→ **Provided entries**
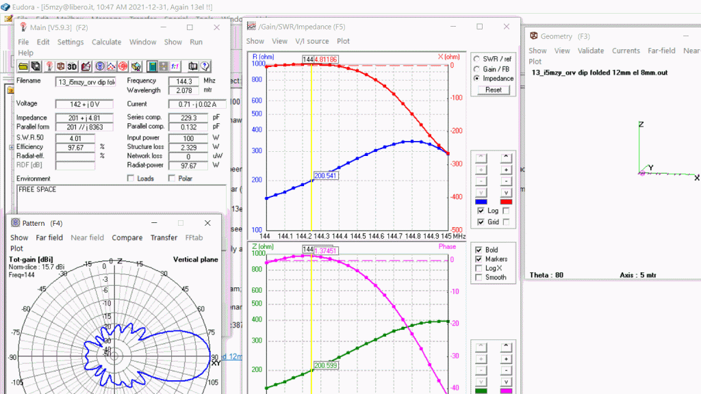
Task: Open the Calculate menu in Main window
Action: 106,42
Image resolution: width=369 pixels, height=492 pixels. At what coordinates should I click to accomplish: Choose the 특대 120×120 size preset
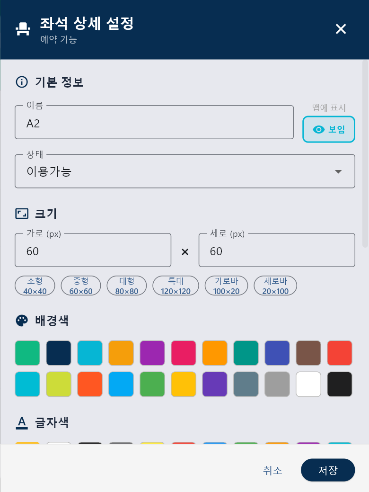point(176,286)
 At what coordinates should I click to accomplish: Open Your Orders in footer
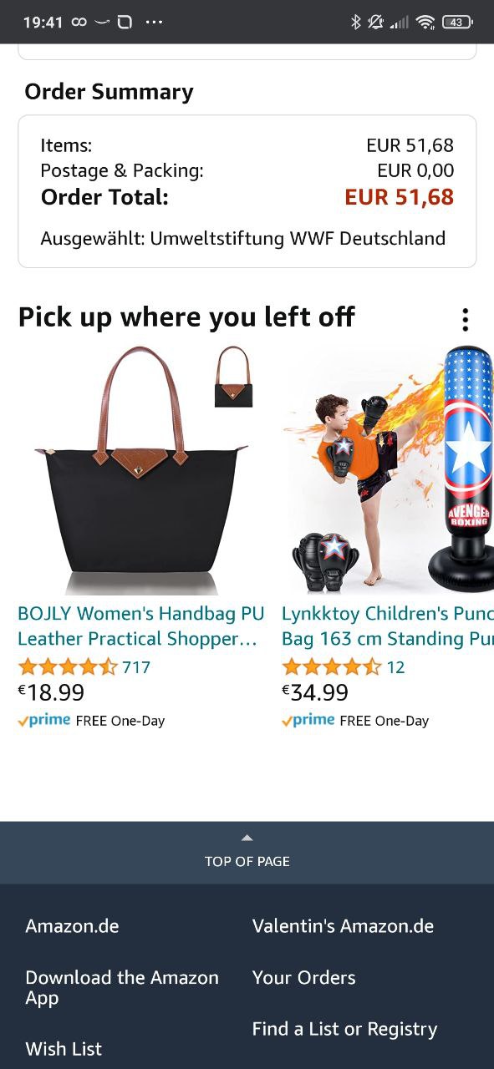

→ **Activity**
An exact copy of the lines from the line containing "Image resolution: width=369" through the final line of the listing, without pictures, is the expected result.

→ **Answer box**
Image resolution: width=369 pixels, height=492 pixels. At what coordinates should I click to accomplish: Choose the 특대 120×120 size preset
point(176,286)
 At what coordinates should I click to accomplish: Open Your Orders in footer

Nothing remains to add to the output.